Australian researchers have relied on an enzyme capable of binding to Sars-CoV-2 RNA to degrade the part of the genome it needs to replicate inside our cells. This promising work using CRISPR technology could pave the way for a new antiviral treatment.
As of June 2021, Sars-CoV-2 has officially already infected more than 170 million people worldwide and caused more than 3.8 million deaths. While a number of highly effective vaccines are now available in many countries, advances in effective treatments, including modified monoclonal antibodies and small molecule antiviral agents, have meanwhile had limited success. /P>
Meanwhile, the ability of the virus to evolve in response to host, environmental and therapeutic pressures has been demonstrated with the worldwide emergence of new variants more transmissible and pathogenic. Also, we need innovative prevention and treatment approaches capable of counteracting the dynamic evolutions taking place in the Sars-CoV-2 genome. What if CRISPR was the solution?

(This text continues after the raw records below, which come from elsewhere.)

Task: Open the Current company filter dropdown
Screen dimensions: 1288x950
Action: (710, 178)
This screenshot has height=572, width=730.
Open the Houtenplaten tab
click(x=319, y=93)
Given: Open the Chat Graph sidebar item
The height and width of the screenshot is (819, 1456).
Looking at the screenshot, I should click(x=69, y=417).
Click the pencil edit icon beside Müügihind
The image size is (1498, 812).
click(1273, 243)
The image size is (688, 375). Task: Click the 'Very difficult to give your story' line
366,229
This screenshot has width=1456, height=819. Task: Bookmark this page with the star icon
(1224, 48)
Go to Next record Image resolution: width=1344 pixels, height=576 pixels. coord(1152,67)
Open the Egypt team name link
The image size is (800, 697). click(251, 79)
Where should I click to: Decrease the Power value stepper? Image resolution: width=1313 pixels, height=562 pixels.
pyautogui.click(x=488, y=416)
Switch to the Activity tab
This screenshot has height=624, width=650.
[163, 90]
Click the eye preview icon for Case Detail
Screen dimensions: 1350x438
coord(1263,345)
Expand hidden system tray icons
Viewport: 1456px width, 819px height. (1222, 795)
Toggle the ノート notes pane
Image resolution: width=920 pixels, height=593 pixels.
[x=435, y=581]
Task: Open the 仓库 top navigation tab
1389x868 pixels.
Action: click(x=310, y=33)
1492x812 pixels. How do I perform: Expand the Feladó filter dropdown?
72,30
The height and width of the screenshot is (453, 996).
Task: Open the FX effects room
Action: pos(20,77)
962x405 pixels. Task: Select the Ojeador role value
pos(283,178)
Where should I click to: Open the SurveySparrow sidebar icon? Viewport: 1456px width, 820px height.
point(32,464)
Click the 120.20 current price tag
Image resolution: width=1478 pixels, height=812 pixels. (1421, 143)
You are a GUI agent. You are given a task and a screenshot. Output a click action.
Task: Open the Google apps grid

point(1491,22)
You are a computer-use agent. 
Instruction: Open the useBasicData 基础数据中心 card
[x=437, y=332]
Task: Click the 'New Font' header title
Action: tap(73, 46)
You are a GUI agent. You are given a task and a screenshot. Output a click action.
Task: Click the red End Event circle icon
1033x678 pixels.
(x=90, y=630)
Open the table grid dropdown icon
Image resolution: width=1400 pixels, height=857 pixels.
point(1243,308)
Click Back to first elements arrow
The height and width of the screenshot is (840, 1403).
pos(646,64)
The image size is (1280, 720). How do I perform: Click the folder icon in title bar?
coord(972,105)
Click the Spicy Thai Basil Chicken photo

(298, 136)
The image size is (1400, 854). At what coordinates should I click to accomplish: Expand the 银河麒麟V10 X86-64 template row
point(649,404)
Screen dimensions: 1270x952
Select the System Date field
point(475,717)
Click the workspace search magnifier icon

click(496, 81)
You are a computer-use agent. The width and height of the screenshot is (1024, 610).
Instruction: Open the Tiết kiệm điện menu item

CRISPR genome editing technology has become the figurehead of medical advances in recent years. It makes it possible to rely on a protein of bacterial origin capable of "cutting" DNA at specific sequences, or even inserting genetic material into it. The technique can then be used in genetic engineering to easily and quickly modify the genome of cells . The French Emmanuelle Charpentier and the American Jennifer Doudna were both awarded the Nobel Prize in Chemistry in 2020 for their pioneering work in this field.
As Le Temps reminds us, CRISPR technology has obtained promising results in studies aimed at eliminating genetic mutations leading to the development of cancer in children. Clinical trials are also underway for the treatment of rare genetic diseases.
In this new work published in Nature Communications, researchers at the University of Melbourne used an enzyme (CRISPR-Cas13b) that, in laboratory tests, would have been able to bind to Sars-Cov-2 RNA to degrade the part of the genome it needs to replicate . In this way, the researchers were able to prevent the pathogen from multiplying and infecting other cells.
“Once the virus is recognized, the CRISPR enzyme is activated and cuts the virus “, sums up Sharon Lewin, the main author of this work, to AFP. “We targeted several parts of the virus, parts that were very stable and unchanging and parts that were very changeable, and all of them worked very well in hashing the virus “.
In their study, the researchers point out that the technique was also successful in stopping viral replication in samples of "variants of concern", such as the Alpha variant.
According to Sharon Lewin, this work could lead to an antiviral treatment ideally taken orally as soon as the diagnosis is made. “This approach, test and treat, would only be feasible if we had a cheap, oral, non-toxic antiviral “, recalls the geneticist. "That's what we hope to achieve one day with this genetic scissors approach “.
Researchers plan to start a first animal trial soon before considering clinical trials.